- Born: 5 May 1931 (age 95) Aberdeen, Scotland, U,K.
- Occupation: writer
- Spouse: Margaret Corby ​(m. 1962)​
- Children: 2
- Writing career
- Genres: historical fiction; thriller; spy fiction;

= Ross Laidlaw (author) =

Scottish writer (born 1931)

Ross Laidlaw (born 5 May 1931) is a Scottish writer of historical, thriller and spy fiction.

==Biography==
Laidlaw was born in Aberdeen and now lives in Dunbar, East Lothian. He attended the University of Cambridge and gained his degree from the University of Edinburgh.

He met his wife Margaret (née Corby) while working at Dolphin School, near Newark in Nottinghamshire, where she was the matron and he was a master. They became engaged in Cambridge and were married on 7 September 1962 at the Corstorphine Old Parish Church in Edinburgh. The couple have a son and daughter.

Laidlaw has spent time working and traveling in southern Africa.

In 1979, while working as a geography and history teacher at Belhaven Hill School near Dunbar, Laidlaw's first book was released, the political thriller novel The Lion Is Rampant, receiving significant praise. He has since released five more books with the most recent being Justinian: The Sleepless One which was released in 2010.

==Works by Ross Laidlaw==
- The Lion Is Rampant (1979) (ISBN 978-0-904002-27-0) – originally published by Molendinar Press, it is a political thriller novel set in Scotland during the 1980s.

→ **Material provided**
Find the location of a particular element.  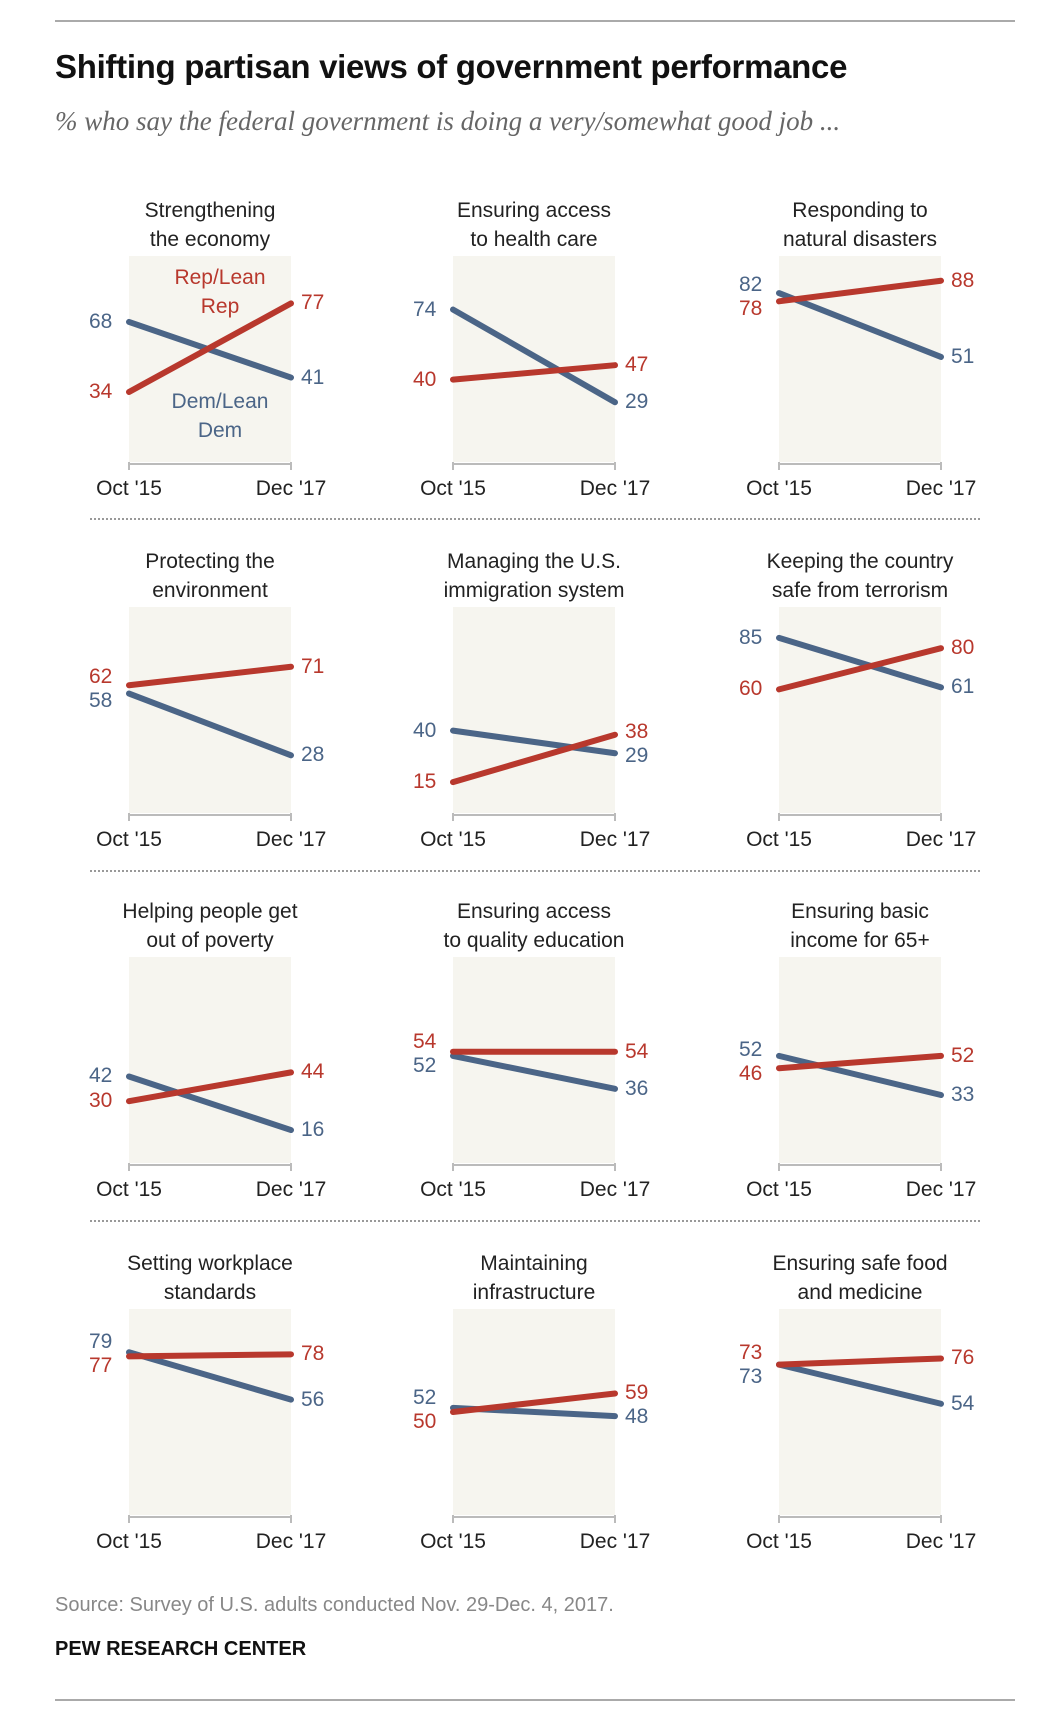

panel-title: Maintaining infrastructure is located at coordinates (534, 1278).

---

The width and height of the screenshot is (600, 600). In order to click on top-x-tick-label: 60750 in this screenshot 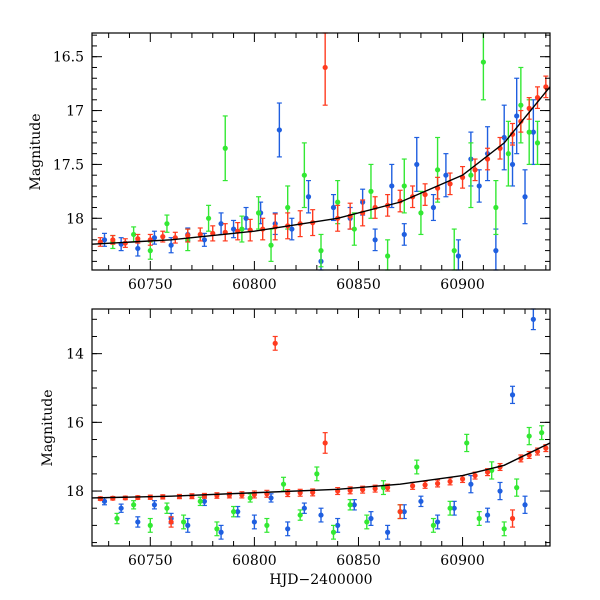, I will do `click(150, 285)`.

→ **Prompt A**
In the Ross Laidlaw biography, transcribe the passage between "Scottish writer (born" and "in southern Africa.", inclusive.
→ **Prompt B**
According to the Ross Laidlaw biography, in which church did Laidlaw and Margaret Corby marry?

→ **Worked solution A**
Scottish writer (born 1931)

Ross Laidlaw (born 5 May 1931) is a Scottish writer of historical, thriller and spy fiction.

==Biography==
Laidlaw was born in Aberdeen and now lives in Dunbar, East Lothian. He attended the University of Cambridge and gained his degree from the University of Edinburgh.

He met his wife Margaret (née Corby) while working at Dolphin School, near Newark in Nottinghamshire, where she was the matron and he was a master. They became engaged in Cambridge and were married on 7 September 1962 at the Corstorphine Old Parish Church in Edinburgh. The couple have a son and daughter.

Laidlaw has spent time working and traveling in southern Africa.

→ **Worked solution B**
They married at the Corstorphine Old Parish Church in Edinburgh.